═════ Study text

Self-insurance and plans
The county is self-insured, Louria explained. “We pay for each out-of-pocket claim as they are incurred,” he added, instead of providing a fixed premium to an insurance carrier.
It is quite common for an organization the size of Sarasota County Government to be self-insured, Louria noted. A survey conducted of Florida counties in June found that 95% of the 46 respondents with more than 1,000 employees were self-insured, he said. When Sarasota County staff followed up with the counties that did not participate in the survey, he continued, staff learned that all seven of those with more than 1,000 employees also were self-insured.
One advantage of being self-insured, Louria noted, is the fact that the county achieves “significant savings,” as it would be expected to pay 10% more per year if it were contracting with an insurance company. Additionally, he told the board, “We have the ability to control costs and data.”
Additionally, Louria said, “We realized over $180,000 in interest income” from the fund set aside to pay health benefits.
Paradise explained that the county offers two choices for coverage to its employees: an Aetna point-of-service (POS) plan and a consumer-driven health plan. (A point-of-service plan is a hybrid of HMO and PPO plans, health guides explain.)
In the consumer-driven plan, she continued, the premiums are lower, but the employees pay more for services. That plan does not include co-pays for visits to doctors’ offices or for lab work, she added. The people on that plan pay 100% of their costs for service “until they have met the deductible and out-of-pocket maximum each year,” she said.
However, Paradise told the board, the county provides a Health Reimbursement Account for employees on that plan; it pays $500 for a single person and $1,000 for those with family coverage. If workers do not need that money, she noted, it rolls over and accumulates.
Only 19% of county employees are covered by the consumer-driven health plan, Paradise said. Staff has learned that the majority of county workers “prefer the security of paying a fixed co-pay,” even if that means higher premiums.
Paradise added that under state law, the county must maintain a reserve fund reflecting 60 days of projected claims. For FY16, she said, the county’s total in that reserve was $7,512,991.

══════════
═════ Information

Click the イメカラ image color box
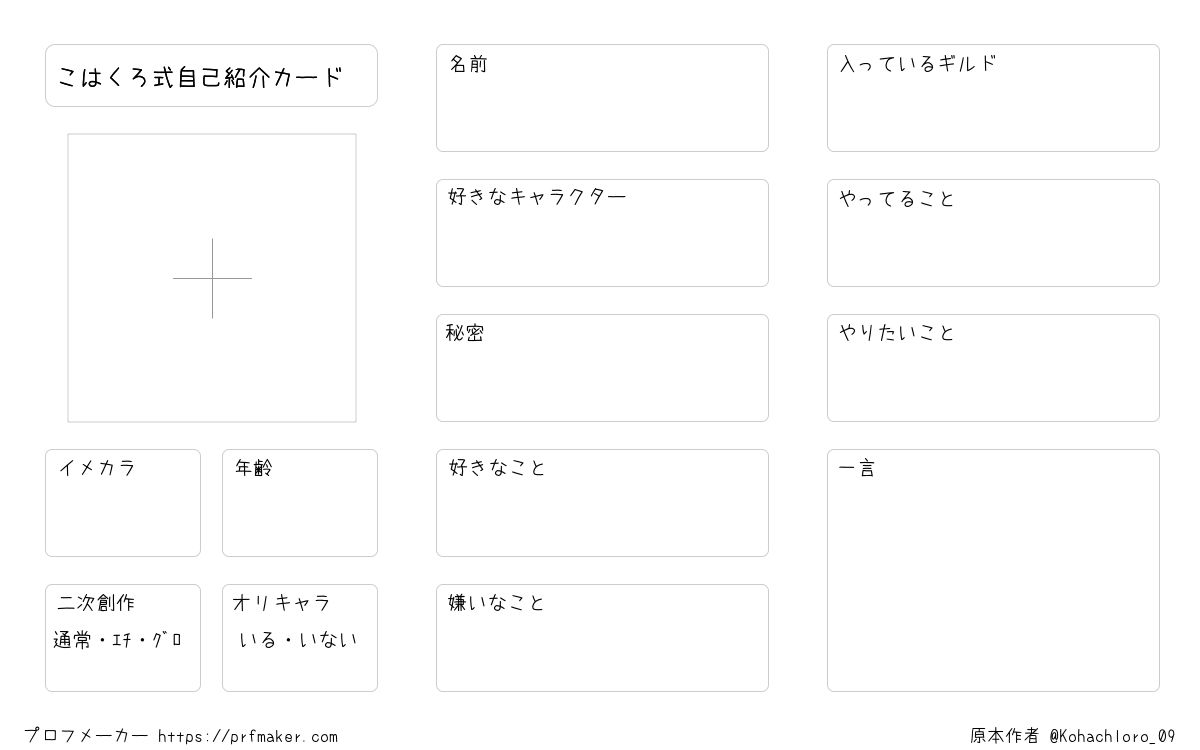 [x=123, y=503]
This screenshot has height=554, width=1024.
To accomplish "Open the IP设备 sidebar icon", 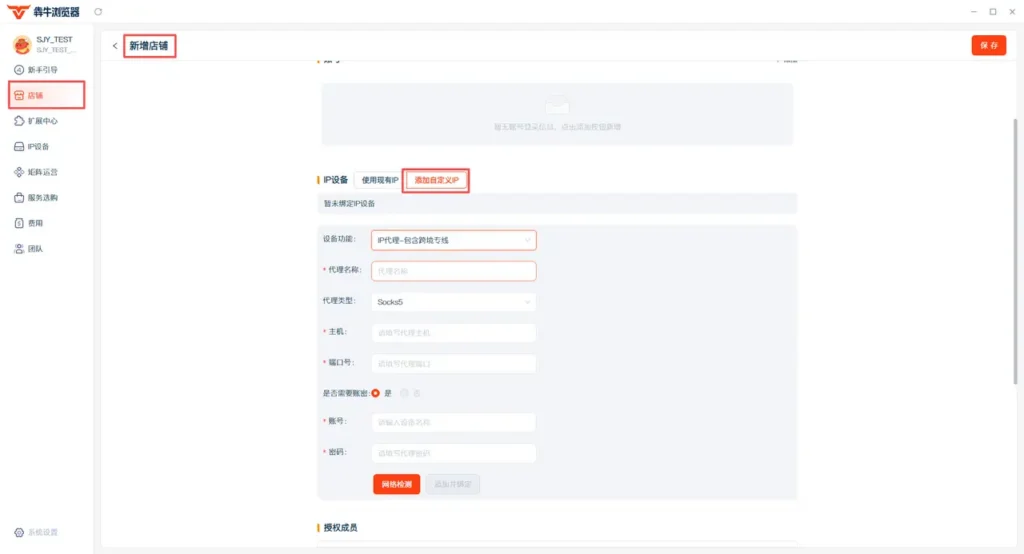I will pyautogui.click(x=19, y=146).
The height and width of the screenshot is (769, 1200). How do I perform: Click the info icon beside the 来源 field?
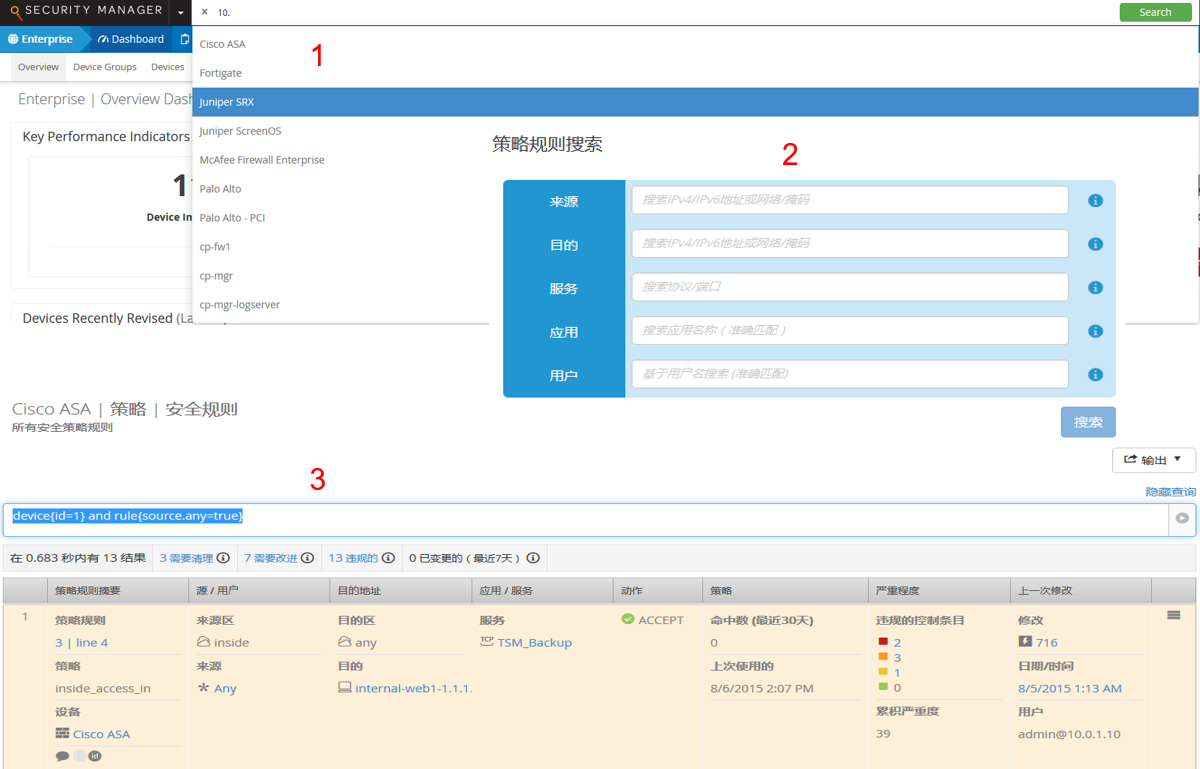[x=1095, y=201]
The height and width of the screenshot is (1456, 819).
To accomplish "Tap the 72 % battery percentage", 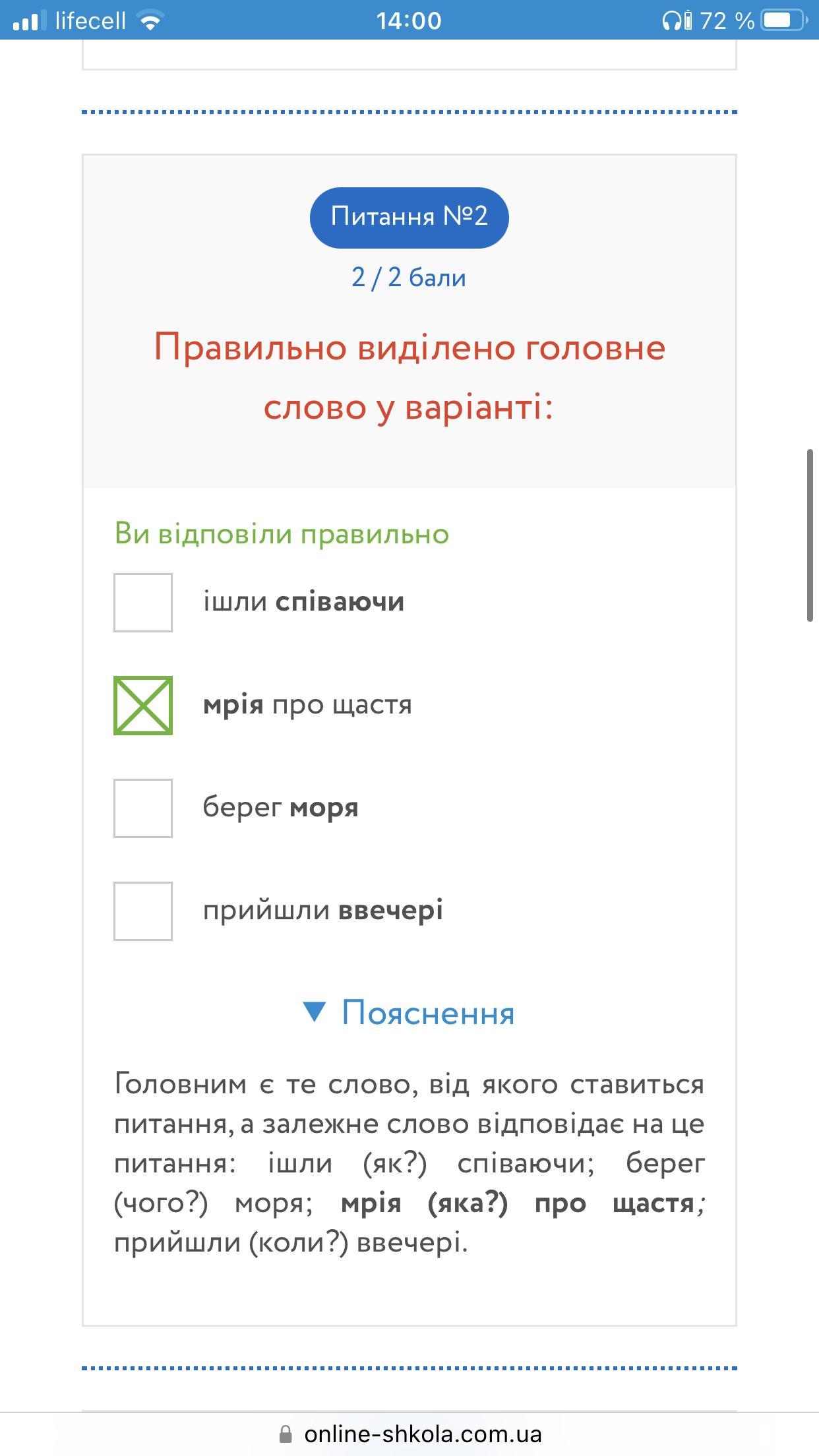I will tap(727, 21).
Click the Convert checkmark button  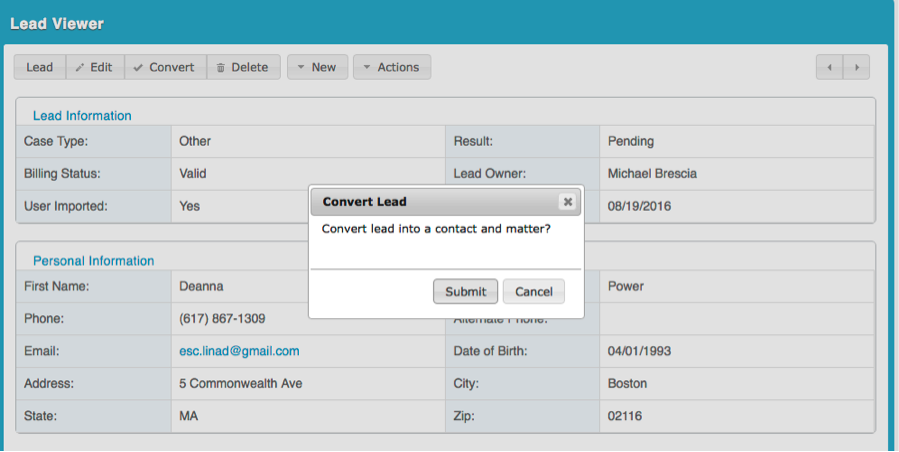[165, 67]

══════════

▶ Problem statement: Print the whole text on the county's self-insurance and health plans word for word.

▶ Worked solution:
Self-insurance and plans
The county is self-insured, Louria explained. “We pay for each out-of-pocket claim as they are incurred,” he added, instead of providing a fixed premium to an insurance carrier.
It is quite common for an organization the size of Sarasota County Government to be self-insured, Louria noted. A survey conducted of Florida counties in June found that 95% of the 46 respondents with more than 1,000 employees were self-insured, he said. When Sarasota County staff followed up with the counties that did not participate in the survey, he continued, staff learned that all seven of those with more than 1,000 employees also were self-insured.
One advantage of being self-insured, Louria noted, is the fact that the county achieves “significant savings,” as it would be expected to pay 10% more per year if it were contracting with an insurance company. Additionally, he told the board, “We have the ability to control costs and data.”
Additionally, Louria said, “We realized over $180,000 in interest income” from the fund set aside to pay health benefits.
Paradise explained that the county offers two choices for coverage to its employees: an Aetna point-of-service (POS) plan and a consumer-driven health plan. (A point-of-service plan is a hybrid of HMO and PPO plans, health guides explain.)
In the consumer-driven plan, she continued, the premiums are lower, but the employees pay more for services. That plan does not include co-pays for visits to doctors’ offices or for lab work, she added. The people on that plan pay 100% of their costs for service “until they have met the deductible and out-of-pocket maximum each year,” she said.
However, Paradise told the board, the county provides a Health Reimbursement Account for employees on that plan; it pays $500 for a single person and $1,000 for those with family coverage. If workers do not need that money, she noted, it rolls over and accumulates.
Only 19% of county employees are covered by the consumer-driven health plan, Paradise said. Staff has learned that the majority of county workers “prefer the security of paying a fixed co-pay,” even if that means higher premiums.
Paradise added that under state law, the county must maintain a reserve fund reflecting 60 days of projected claims. For FY16, she said, the county’s total in that reserve was $7,512,991.